I also liked how the Japanese supermen were revealed.  They just show a guy jumping from a plane, swimming to ship and tearing into it from below the waterline.  The art and storytelling really captures the surprise of sailors seeing a new weapons system for the first time.  And….ultimately…..that’s what Uber is all about.  These supermen are just new weapons systems.  When these sailors are surprised by the Japanese superman, it’s probably a feeling like what the Roman soldiers felt when Hannibal came down from the Alps with elephants or when Confederate soldiers in the American Civil War faced a machine gun for the first time.  Kieron Gillen isn’t at all concerned with whether these supermen will be good, moral men who make the world safe for truth, justice and the American way……he’s just interested in telling the story of how they change warfare.  If Uber were a real story, this is the sort of thing that would go onto the Wikipedia page.

Uber isn’t the best comic I’ve ever read, but it fills a very empty niche in the comic universe.  Given that most comic creators not named Garth Ennis seem happy to just yada-yada things like how militaries work or tactics or types of guns or whatever, it’s nice to see a comic that is just kinda rolling around in that sort of thing.

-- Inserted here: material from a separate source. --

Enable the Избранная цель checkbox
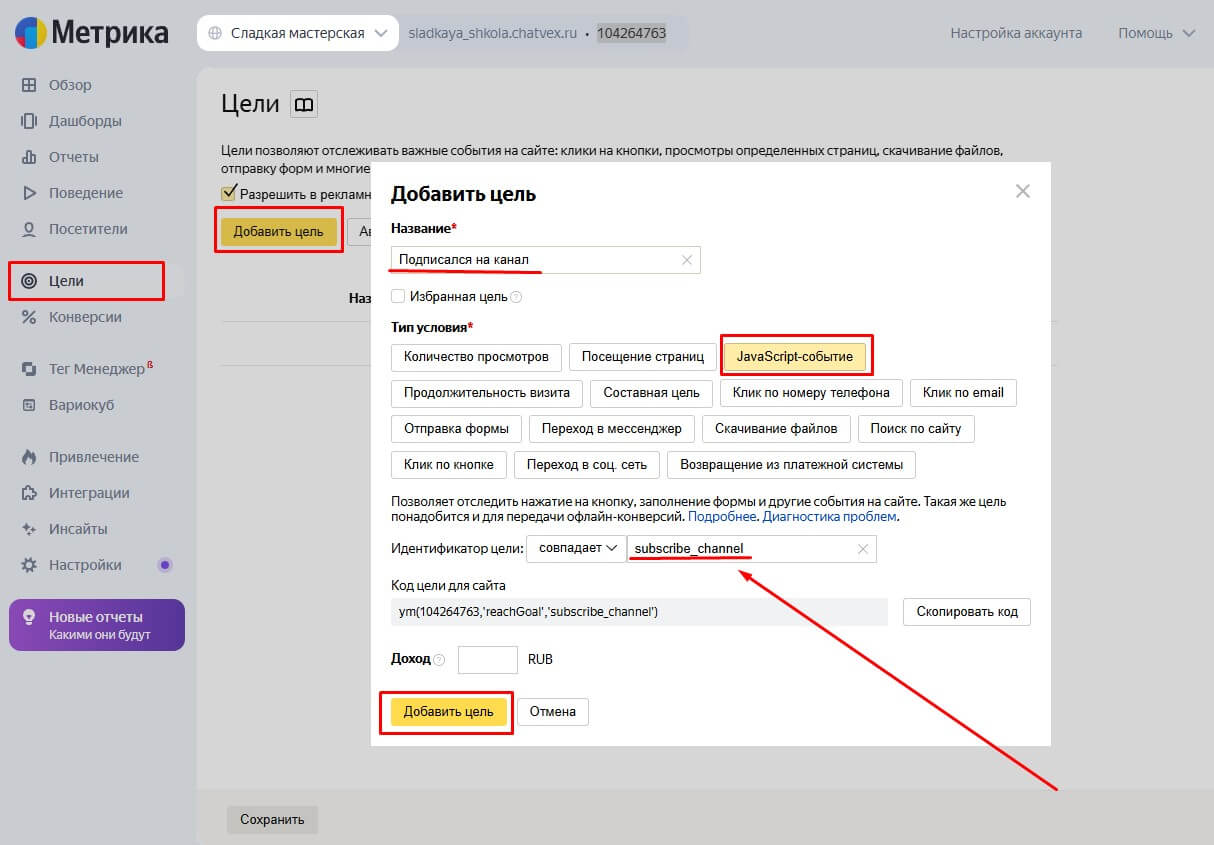pyautogui.click(x=398, y=296)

The art is totally functional.  To my personal taste, it is way overinked; this is a case where less would be more.  Each line that goes down on the page is just one more opportunity for a mistake or to sap vitality from the page.  However, the art isn’t unclear in any way.  You can always tell what is going on.  I guess if I sound a little disappointed in the art, it’s because (a) I really do enjoy the story, (b) the art is clear, but overinked and (c) the inker had to work harder to end up with an end-product that isn’t quite as good.  Still, there’s no reason to turn away from this comic just because of the art.

Conclusion: Uber keeps telling its own story.  I like how the focus is on the impact of a new weapons system rather than on “great power” and “great responsibility”.  We’ve had plenty of THAT, so it’s nice to just have a clinical evaluation of how great power can change warfare.